The mechanism of CFT development is thought to be reactive pseudotumoral. Previous reports suggested that CFT is a late sclerosing stage of inflammatory myofibroblastic tumors (IMT) [4,5]. However, Sigel et al. [6] reported that anaplastic lymphoma kinase (ALK) stain, which is positive in IMT, was negative in their CFT patients. Nascimento et al. [7] also reported that CD34 was positive and ALK-1 was negative in their CFT patients. These studies do not support a relationship between CFT and IMT. Other studies described CFT associated with IgG4+ plasma cells. IgG4+ plasma cells were increased in a case of disseminated abdominal CFT associated with sclerosing angiomatoid nodular transformation of the spleen [8]. A study of gastric CFT reported that IgG4+ plasma cells were seen in this tumor [9]. Larson et al. [10] also suggested that CFT could be an IgG4 related disease. Although these reports support that CFT might be IgG4 related, our case was negative for IgG4 stain. Thus, more work needs to be done to better understand the mechanism of CFT development.

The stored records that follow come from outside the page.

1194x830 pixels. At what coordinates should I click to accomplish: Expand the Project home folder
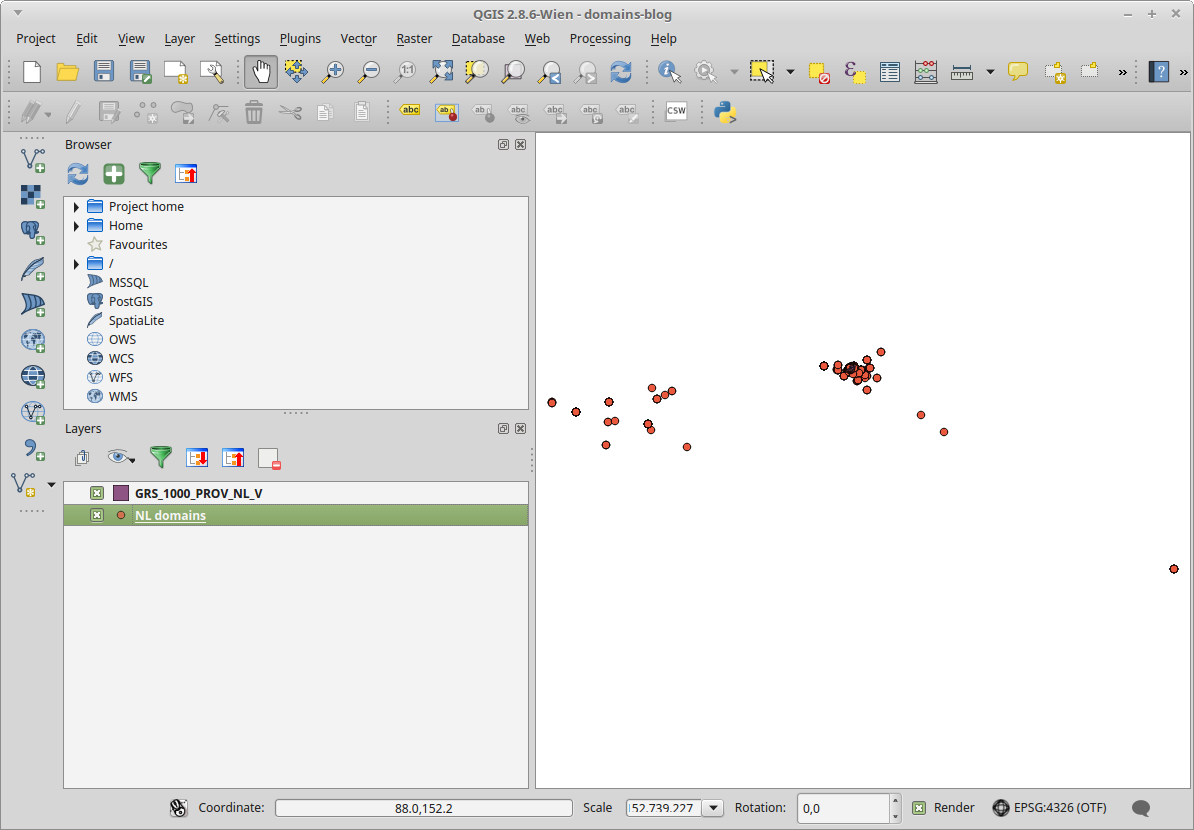point(76,207)
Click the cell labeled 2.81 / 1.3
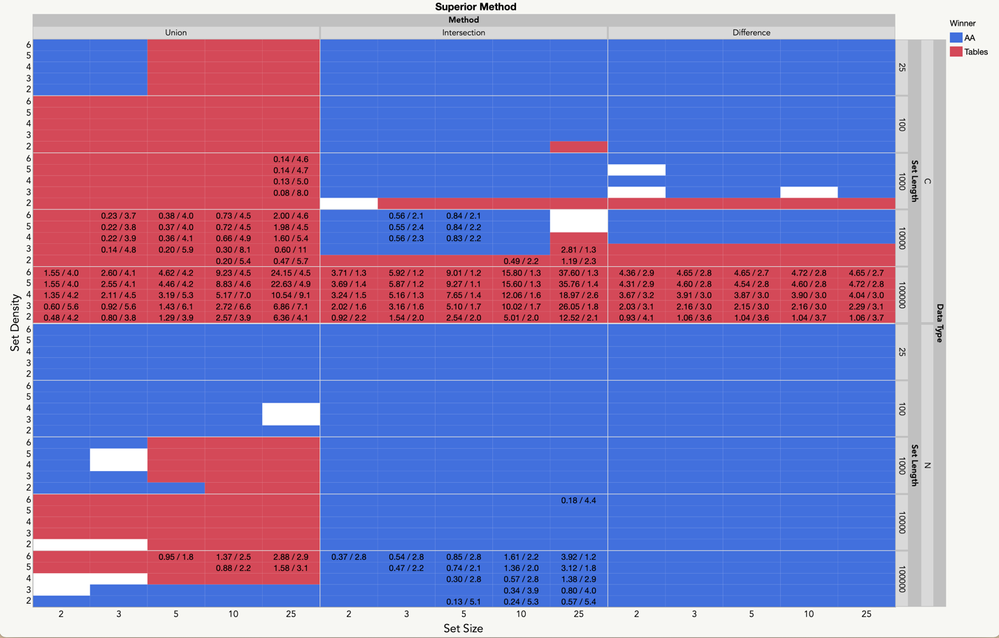 click(x=579, y=250)
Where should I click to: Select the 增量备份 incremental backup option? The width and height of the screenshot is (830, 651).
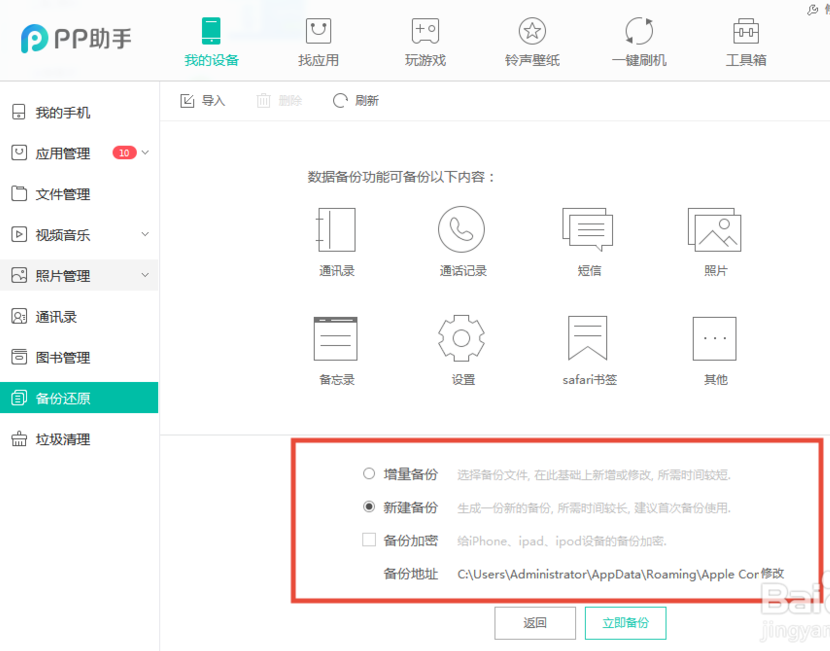370,473
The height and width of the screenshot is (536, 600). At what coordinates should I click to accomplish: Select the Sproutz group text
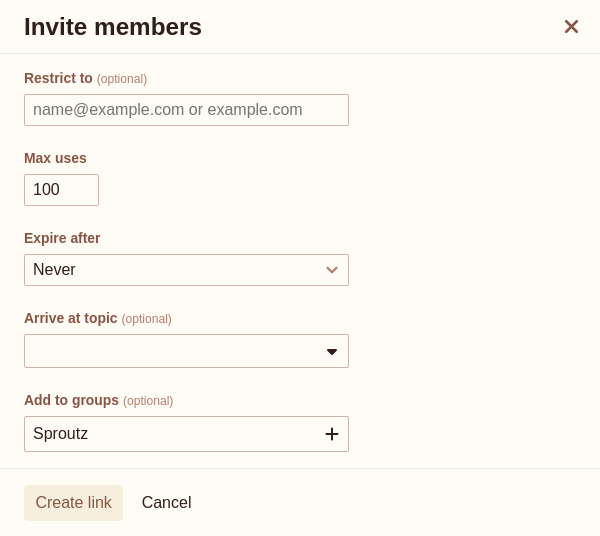60,434
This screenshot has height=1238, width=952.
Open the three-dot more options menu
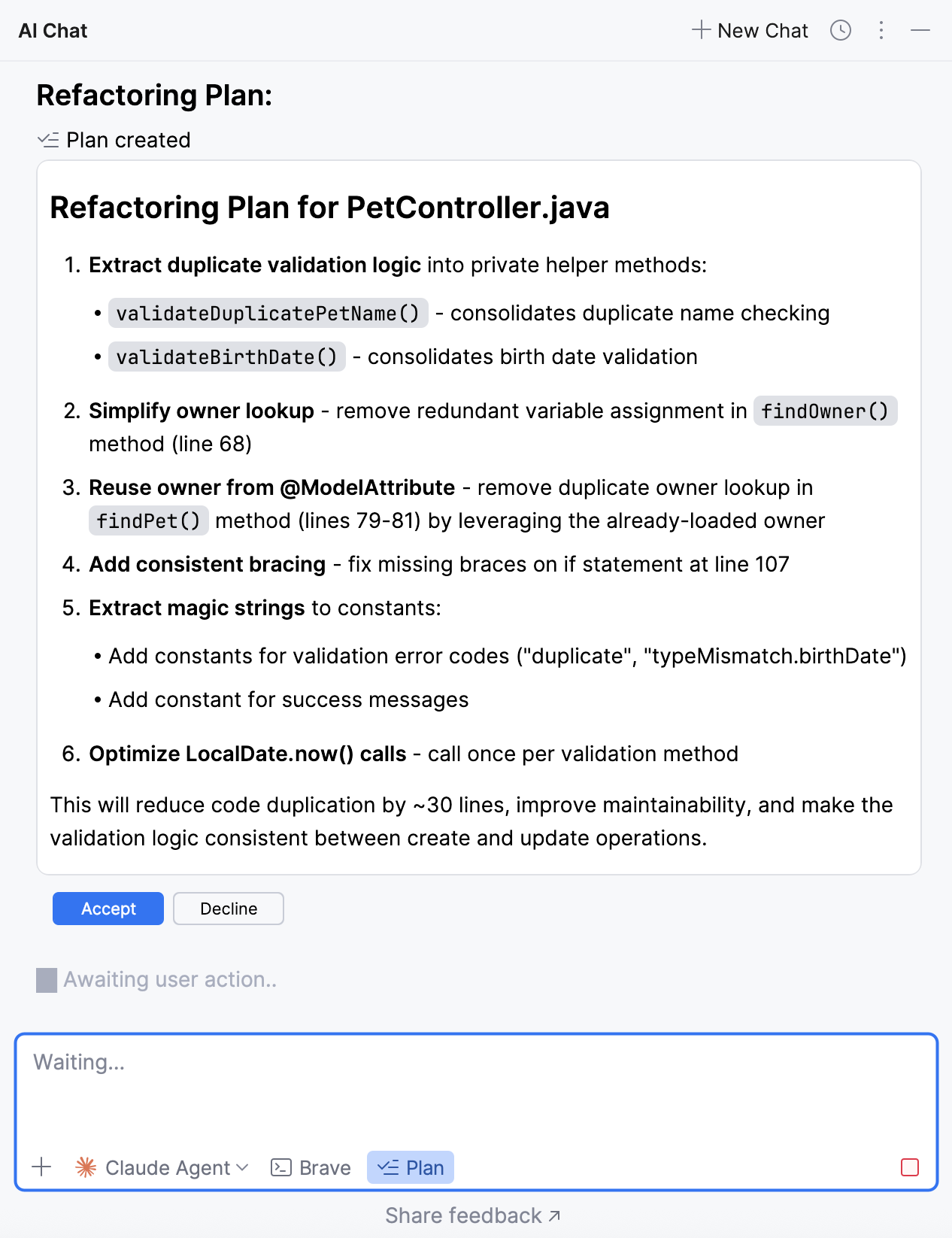tap(881, 30)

In the present case, the mesenteric CFT was slow-growing and asymptomatic, but abdominal symptoms appeared abruptly after trauma. Bowel perforation and hernia masked the solitary mass from radiological detection, but laparoscopy revealed a solid mass 2 cm from the bowel perforation. Considering the solid mass near the perforation and the patient’s history of trauma, bowel perforation may have been caused by herniation of the CFT. Although it is rare for inguinal herniation and bowel perforation due to trauma to occur simultaneously with CFT, this case indicates that unusual clinical findings can be important for early detection and presurgical planning.
Notes
Conflicts of Interest
No potential conflict of interest relevant to this article was reported.